**Activity:**
Every line in the listing below from the one with "This screenshot has height=1079, width=606." through the one with "You are a computer-use agent. Viewport: 1389px" is to be reproduced exactly, both ends included; leave out the rest.

# # #

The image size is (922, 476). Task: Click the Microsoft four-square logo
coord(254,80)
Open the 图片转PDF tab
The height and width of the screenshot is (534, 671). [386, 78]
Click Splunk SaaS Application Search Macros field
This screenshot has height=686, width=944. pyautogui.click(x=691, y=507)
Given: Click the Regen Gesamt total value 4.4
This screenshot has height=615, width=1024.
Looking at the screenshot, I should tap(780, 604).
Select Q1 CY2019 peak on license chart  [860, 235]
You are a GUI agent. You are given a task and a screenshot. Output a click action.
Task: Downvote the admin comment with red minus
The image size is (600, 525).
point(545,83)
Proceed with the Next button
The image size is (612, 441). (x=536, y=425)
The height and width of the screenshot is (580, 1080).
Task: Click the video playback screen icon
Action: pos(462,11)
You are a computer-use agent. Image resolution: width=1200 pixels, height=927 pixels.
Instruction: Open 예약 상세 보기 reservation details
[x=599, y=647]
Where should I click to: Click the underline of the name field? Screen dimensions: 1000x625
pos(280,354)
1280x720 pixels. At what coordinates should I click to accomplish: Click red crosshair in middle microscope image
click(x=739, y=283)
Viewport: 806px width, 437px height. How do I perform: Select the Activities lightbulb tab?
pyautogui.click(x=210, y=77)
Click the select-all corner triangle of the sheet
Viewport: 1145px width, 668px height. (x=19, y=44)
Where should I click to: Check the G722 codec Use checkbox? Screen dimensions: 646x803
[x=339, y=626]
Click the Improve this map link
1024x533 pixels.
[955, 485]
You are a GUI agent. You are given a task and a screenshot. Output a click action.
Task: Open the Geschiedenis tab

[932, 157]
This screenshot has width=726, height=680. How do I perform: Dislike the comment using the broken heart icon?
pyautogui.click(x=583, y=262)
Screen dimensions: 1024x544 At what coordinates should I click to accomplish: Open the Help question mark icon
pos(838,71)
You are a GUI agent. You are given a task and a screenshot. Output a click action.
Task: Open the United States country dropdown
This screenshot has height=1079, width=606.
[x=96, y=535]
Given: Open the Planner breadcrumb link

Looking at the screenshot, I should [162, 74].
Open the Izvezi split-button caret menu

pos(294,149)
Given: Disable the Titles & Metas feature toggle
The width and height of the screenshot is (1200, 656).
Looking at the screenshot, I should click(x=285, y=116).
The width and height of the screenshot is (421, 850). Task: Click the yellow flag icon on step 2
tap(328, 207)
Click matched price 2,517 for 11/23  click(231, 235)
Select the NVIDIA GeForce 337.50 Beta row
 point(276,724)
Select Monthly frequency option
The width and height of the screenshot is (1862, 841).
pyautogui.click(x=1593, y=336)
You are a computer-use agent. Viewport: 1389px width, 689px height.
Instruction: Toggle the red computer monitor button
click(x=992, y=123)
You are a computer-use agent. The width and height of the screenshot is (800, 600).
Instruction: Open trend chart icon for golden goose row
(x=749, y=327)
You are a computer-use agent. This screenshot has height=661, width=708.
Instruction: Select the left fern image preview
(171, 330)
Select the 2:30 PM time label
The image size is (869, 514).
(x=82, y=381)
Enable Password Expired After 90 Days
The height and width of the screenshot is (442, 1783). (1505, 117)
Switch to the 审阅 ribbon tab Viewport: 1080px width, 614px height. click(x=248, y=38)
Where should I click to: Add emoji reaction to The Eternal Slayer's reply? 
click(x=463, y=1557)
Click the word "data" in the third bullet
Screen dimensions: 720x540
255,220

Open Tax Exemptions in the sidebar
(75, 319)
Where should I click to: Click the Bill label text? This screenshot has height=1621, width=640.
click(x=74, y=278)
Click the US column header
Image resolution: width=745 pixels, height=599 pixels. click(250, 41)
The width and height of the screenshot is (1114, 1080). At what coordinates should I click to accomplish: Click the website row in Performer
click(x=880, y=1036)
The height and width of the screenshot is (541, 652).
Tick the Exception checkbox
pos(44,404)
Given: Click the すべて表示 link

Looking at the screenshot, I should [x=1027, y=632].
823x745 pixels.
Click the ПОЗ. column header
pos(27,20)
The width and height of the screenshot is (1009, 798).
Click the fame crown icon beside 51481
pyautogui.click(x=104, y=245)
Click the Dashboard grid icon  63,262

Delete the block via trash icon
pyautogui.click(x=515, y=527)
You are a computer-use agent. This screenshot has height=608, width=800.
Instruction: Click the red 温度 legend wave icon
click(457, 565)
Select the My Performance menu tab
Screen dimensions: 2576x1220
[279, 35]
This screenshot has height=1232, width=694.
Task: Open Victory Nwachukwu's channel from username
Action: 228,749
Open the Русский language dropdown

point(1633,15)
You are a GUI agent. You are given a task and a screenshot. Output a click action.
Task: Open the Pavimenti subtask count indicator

# # #

**Solution to this problem:**
This screenshot has height=1079, width=606.
[x=96, y=535]
Given: Open the Planner breadcrumb link

Looking at the screenshot, I should [162, 74].
Open the Izvezi split-button caret menu

pos(294,149)
Given: Disable the Titles & Metas feature toggle
The width and height of the screenshot is (1200, 656).
Looking at the screenshot, I should click(x=285, y=116).
The width and height of the screenshot is (421, 850). Task: Click the yellow flag icon on step 2
tap(328, 207)
Click matched price 2,517 for 11/23  click(231, 235)
Select the NVIDIA GeForce 337.50 Beta row
 point(276,724)
Select Monthly frequency option
The width and height of the screenshot is (1862, 841).
pyautogui.click(x=1593, y=336)
You are a computer-use agent. Viewport: 1389px width, 689px height.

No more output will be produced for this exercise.